Specificity of qPCR (a) and ddPCR (b) assays for B. xylophilus. Amplification was conducted with DNA templates from B. xylophilus (BX01-BX06), B. mucronatus (BM01-BM03), B. thailandae (BT01-BT03), B. sexdentati (BS01), B. dalianensis (BD01), Aphelenchoides parasaprophilus (AS01), A. resinosi (AR01 and AR02), and Cylindrotylenchus pini (CP01).

Figure 4

The standard curves of the qPCR assays, which were generated using plasmid DNA (a) and samples spiked with pine wood DNA extract (b). Plasmid DNA was diluted 10-fold to create eight concentration gradients. The resulting standard curve for the plasmid DNA had a slope of −3.523, corresponding to a PCR efficiency of 92.246% (R² = 0.989). For the spiked samples, the standard curve exhibited a slope of −3.546, which was equivalent to a PCR efficiency of 91.419% (R² = 0.995).

Figure 5

Linear regression of the qPCR assay for plasmid DNA (a) and spiked samples (b) using the serial dilution series. Both of these two assays exhibited excellent linearity (both R² = 0.999).

Figure 6

Linear regression of the ddPCR assay for plasmid DNA (a) and spiked samples (b) constructed using the same serial dilution series tested with the qPCR assay (see Figure 5). The estimated Pearson correlation coefficient of the plasmid DNA regression curve (y = 0.8843x + 0.1733) is 0.9947 (R² = 0.9991, p < 0.0001).
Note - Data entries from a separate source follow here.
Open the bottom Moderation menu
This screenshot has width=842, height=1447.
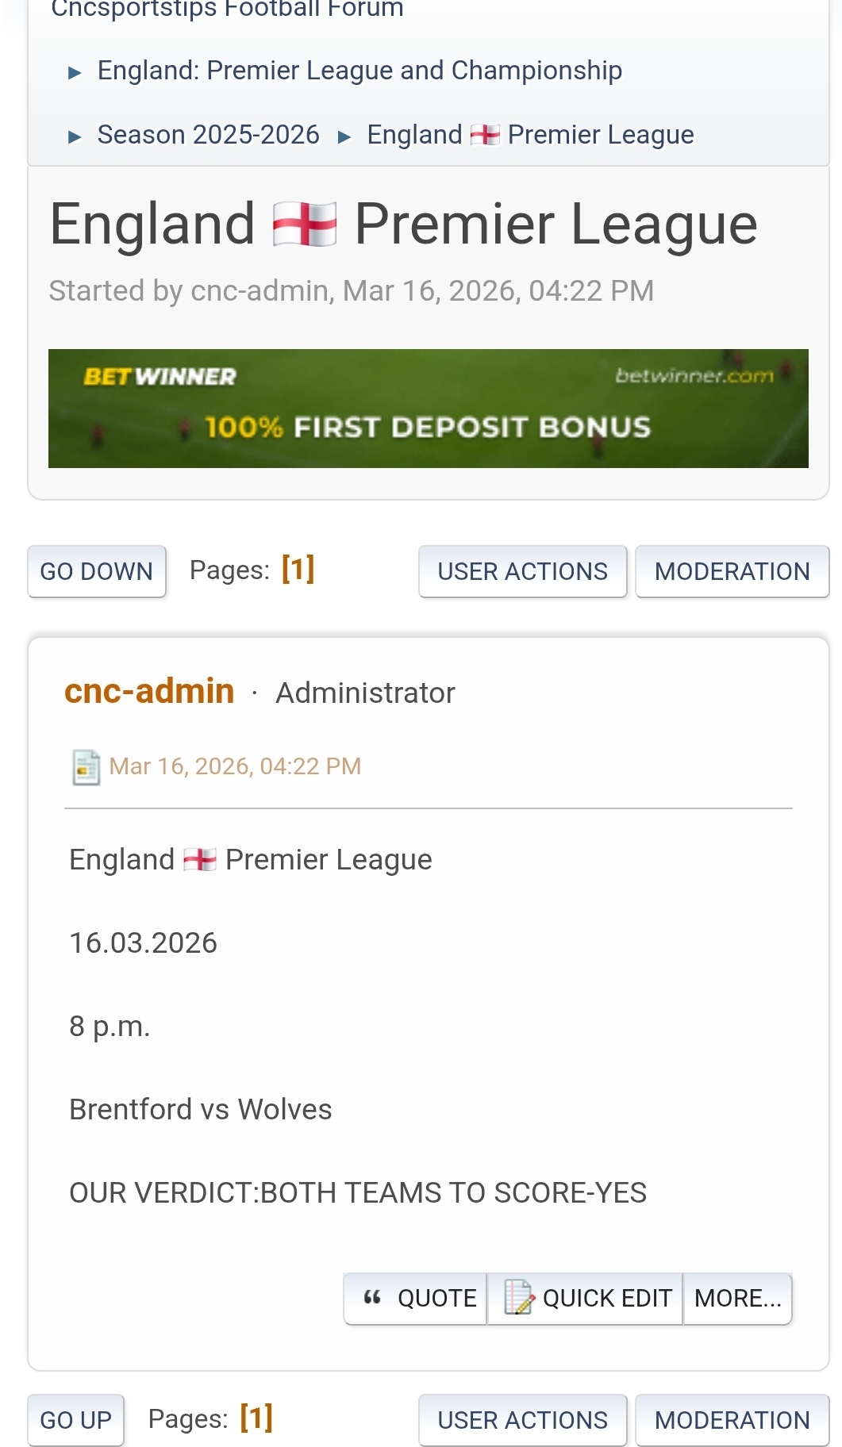click(732, 1420)
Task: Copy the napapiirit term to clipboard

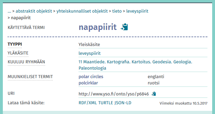Action: pyautogui.click(x=124, y=27)
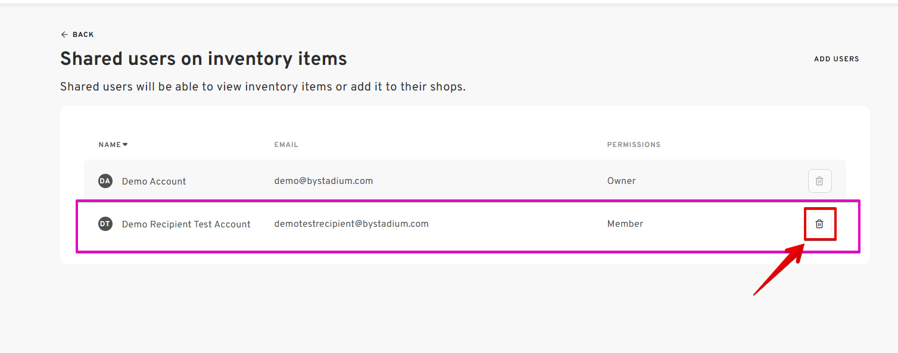Click the DT avatar badge
The height and width of the screenshot is (353, 898).
pos(105,224)
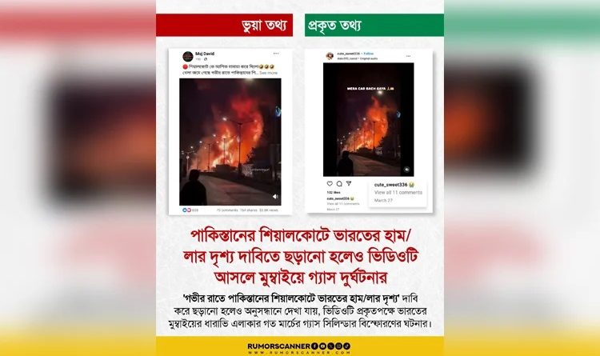Select the red ভুয়া তথ্য header tab
This screenshot has height=356, width=600.
224,26
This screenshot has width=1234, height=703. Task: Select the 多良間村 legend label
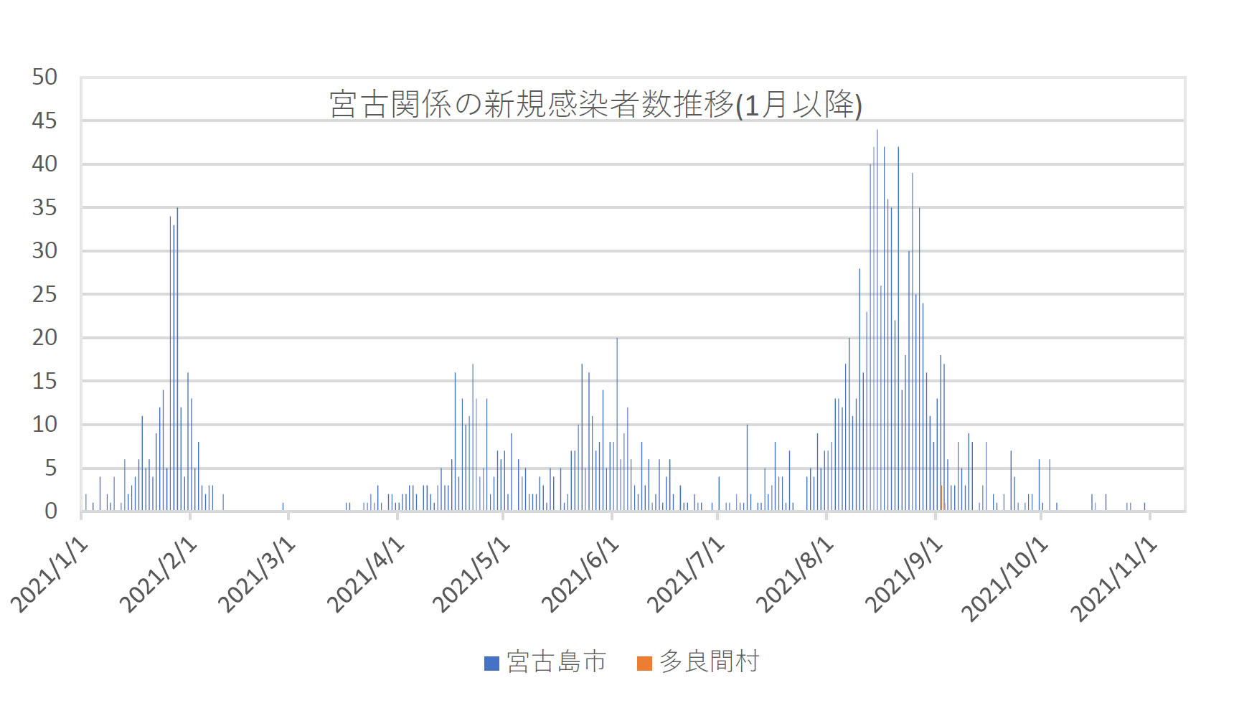coord(709,662)

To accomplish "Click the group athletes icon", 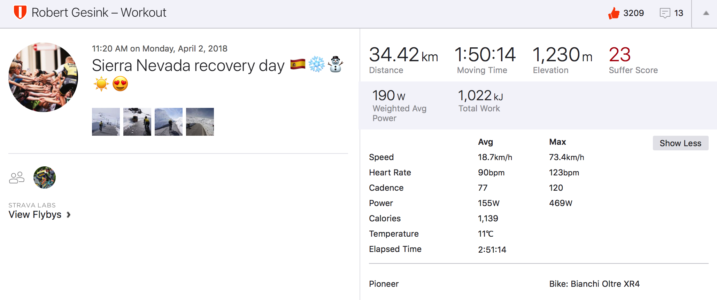I will [x=17, y=177].
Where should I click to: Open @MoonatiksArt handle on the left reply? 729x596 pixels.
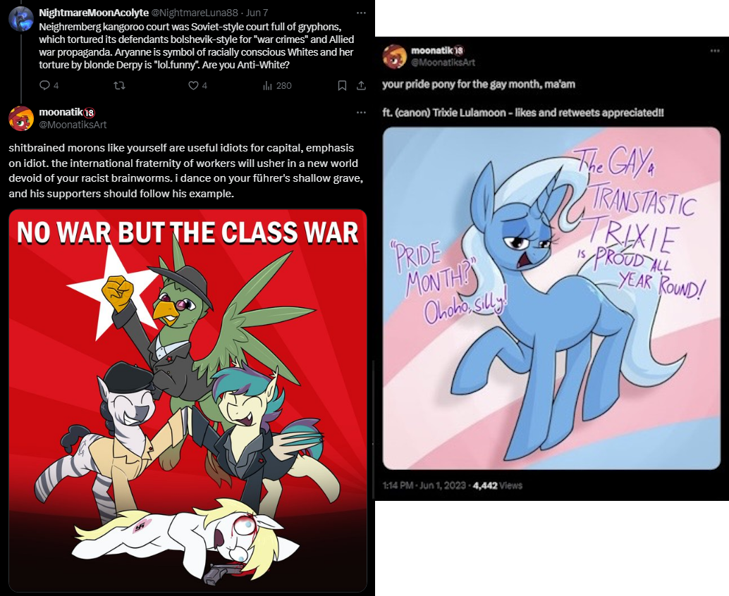click(x=73, y=125)
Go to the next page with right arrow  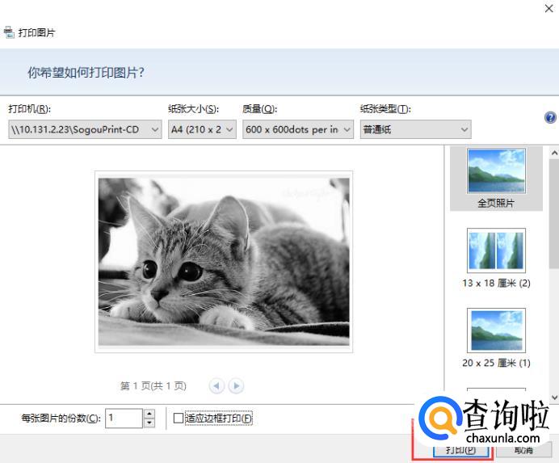[x=236, y=385]
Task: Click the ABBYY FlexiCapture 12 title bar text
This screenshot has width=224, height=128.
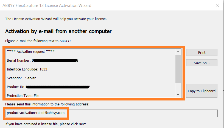Action: pos(47,6)
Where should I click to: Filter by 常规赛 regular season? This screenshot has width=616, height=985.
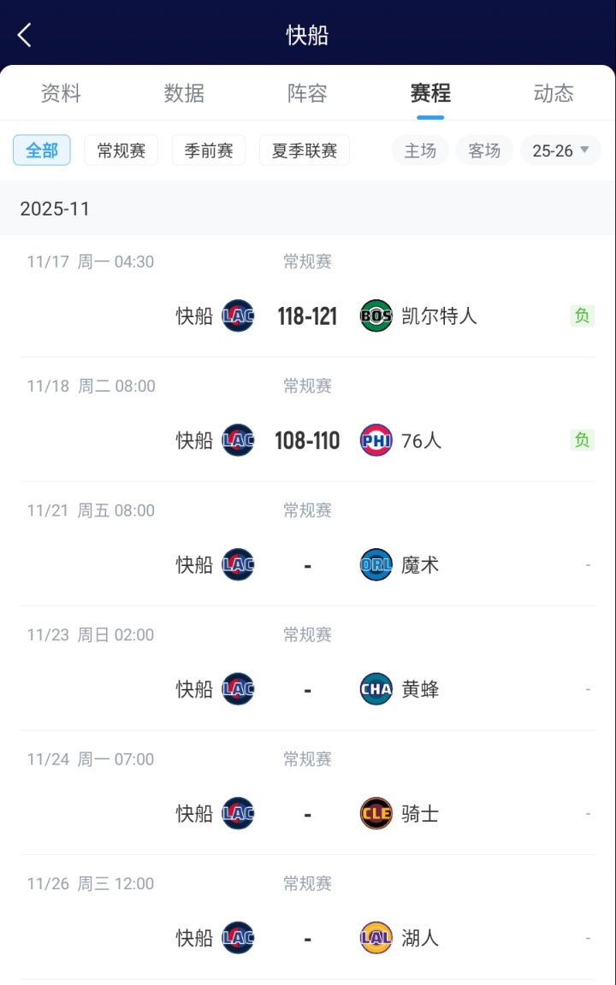[x=121, y=150]
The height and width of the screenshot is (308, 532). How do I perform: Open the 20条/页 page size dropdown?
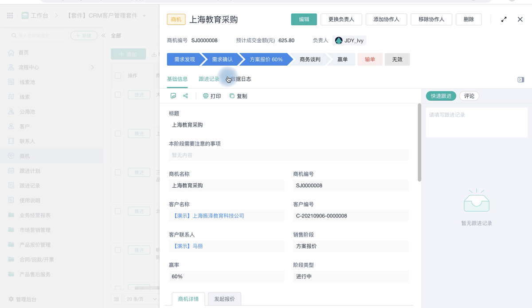point(142,299)
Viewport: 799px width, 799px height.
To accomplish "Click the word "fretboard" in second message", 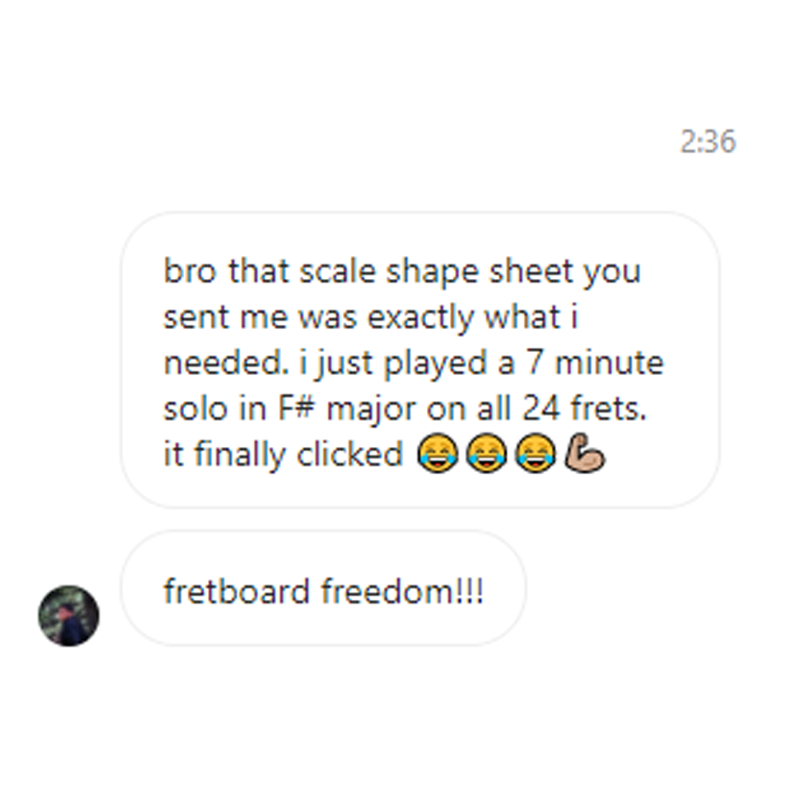I will [x=237, y=591].
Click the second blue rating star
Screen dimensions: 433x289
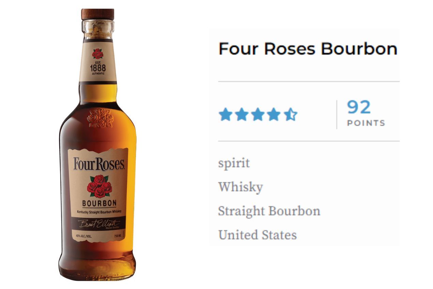coord(241,114)
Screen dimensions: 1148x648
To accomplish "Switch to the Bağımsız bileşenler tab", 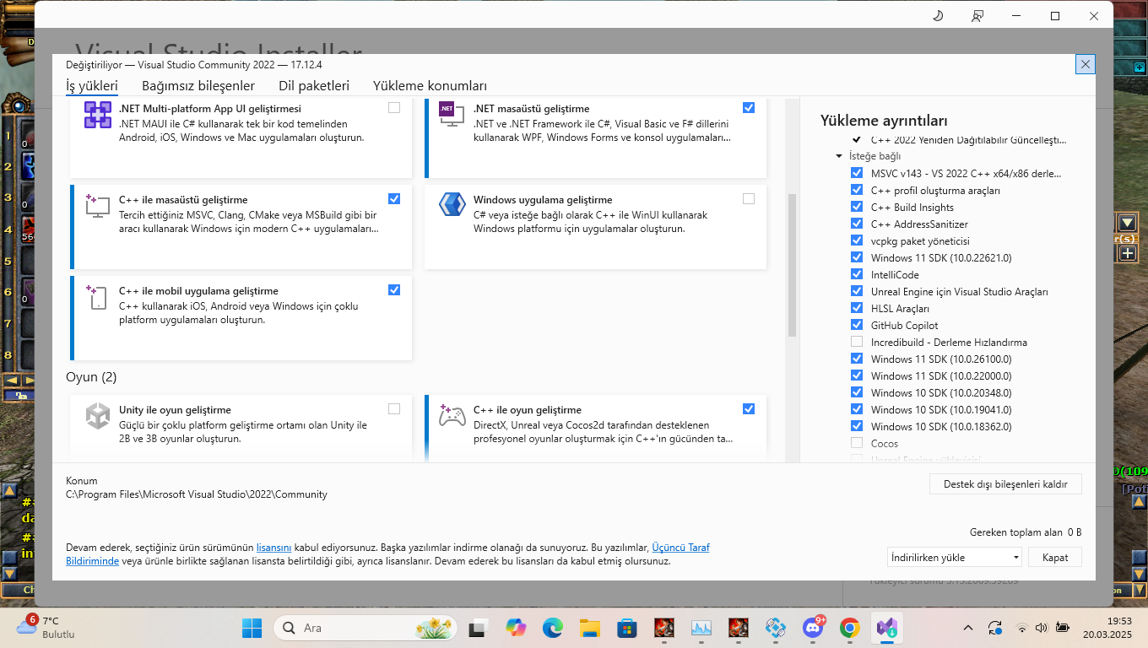I will tap(198, 86).
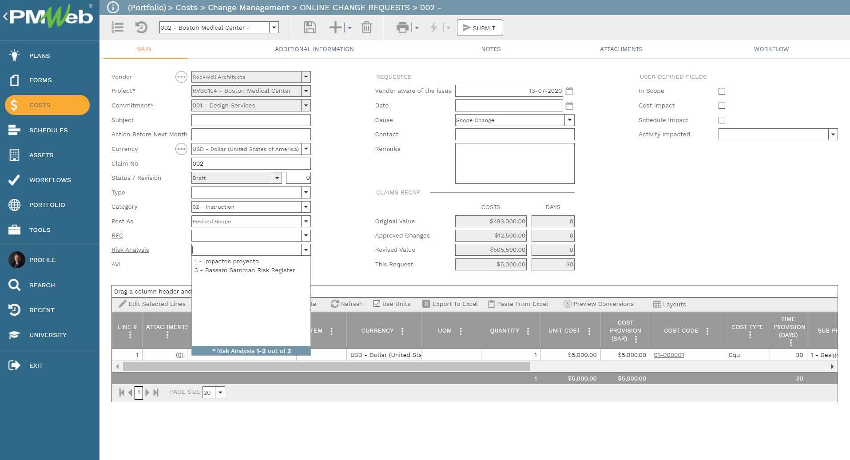
Task: Check the In Scope checkbox
Action: pyautogui.click(x=722, y=91)
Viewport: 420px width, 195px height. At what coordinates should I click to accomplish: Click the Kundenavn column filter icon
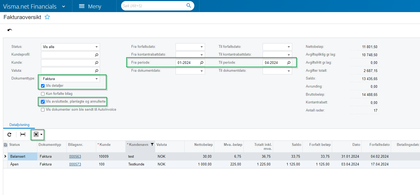coord(152,145)
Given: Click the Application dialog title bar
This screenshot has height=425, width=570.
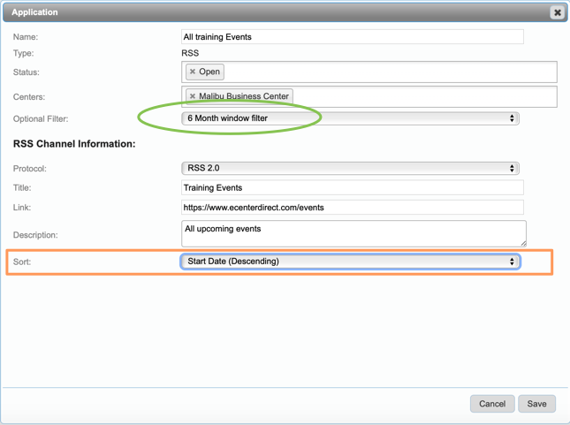Looking at the screenshot, I should coord(265,12).
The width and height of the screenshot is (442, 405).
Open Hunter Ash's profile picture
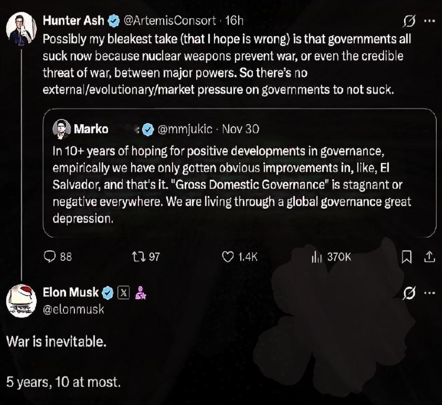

The estimated Pearson correlation coefficient of the regression curve of the spiked samples (y = 0.7876x + 0.5153) is 0.9773 (R² = 0.9773, p < 0.0001). The standards tested using ddPCR exhibited a dynamic range of five orders of magnitude. The vertical axis shows the log5-transformed copy number/μL of the ddPCR reaction mixture. The horizontal ordinate indicates the expected log5-transformed concentration of the copy number/μL of the ddPCR reaction mixture.

Figure 7

A representative 1-D plot of ddPCR reactions. The ordinate indicates the fluorescence amplitude, and the blue line is the threshold. Above the threshold are positive droplets (blue) containing at least one copy of the target DNA, and below the threshold are negative droplets (gray) without the target DNA. Eight ddPCR reactions with various serially diluted targets are divided by the vertical dotted line. When the target DNA exceeded 10⁶, the ddPCR reaction was saturated by an excess target DNA concentration, and when the target DNA was 10⁻¹, the ddPCR reaction provided a negative result.

Figure 8

The inter-assay CV% of the qPCR and ddPCR assays. Samples P6-1, P6-2, P7-1, P7-2, P8-1, P8-2, P9-1, and P9-2 were positive plasmid DNA; among them, P6-1, P6-2, P7-1, and P7-2 had high concentrations, while P8-1, P8-2, P9-1, and P9-2 had low concentrations. Histograms indicate the average copy number of each sample on a log10 scale. Lines show the CV variation trends of the qPCR and ddPCR assays during repeated tests with diverse sample concentrations. The ddPCR assay was more precise than the qPCR assay for quantification of the PWN, especially for low target concentrations (numerical data supporting Figure 6 are provided in Table S4).

Figure 9

The influence of samples spiked with different volumes of pine wood extracts. ddPCR exhibited superior tolerance to pine wood extracts compared to the qPCR assay. qPCR was more susceptible to the inhibitors (a). In the ddPCR assays, the fluorescence intensity of positive droplets decreased slightly with an increase in the inhibitor volume (b). In the qPCR assays, the fluorescence curves exhibited no significant differences between different volumes of inhibitors (c) (numerical data supporting Figure 9 are provided in Table S5).

Figure 10

Correction of qPCR and ddPCR measurements. Measurements of pine wood samples using qPCR and ddPCR assays were significantly correlated (Pearson r = 0.9348, p < 0.0001). Solid line indicates fitting curve (numerical data from ddPCR and qPCR assays are provided in Table S8).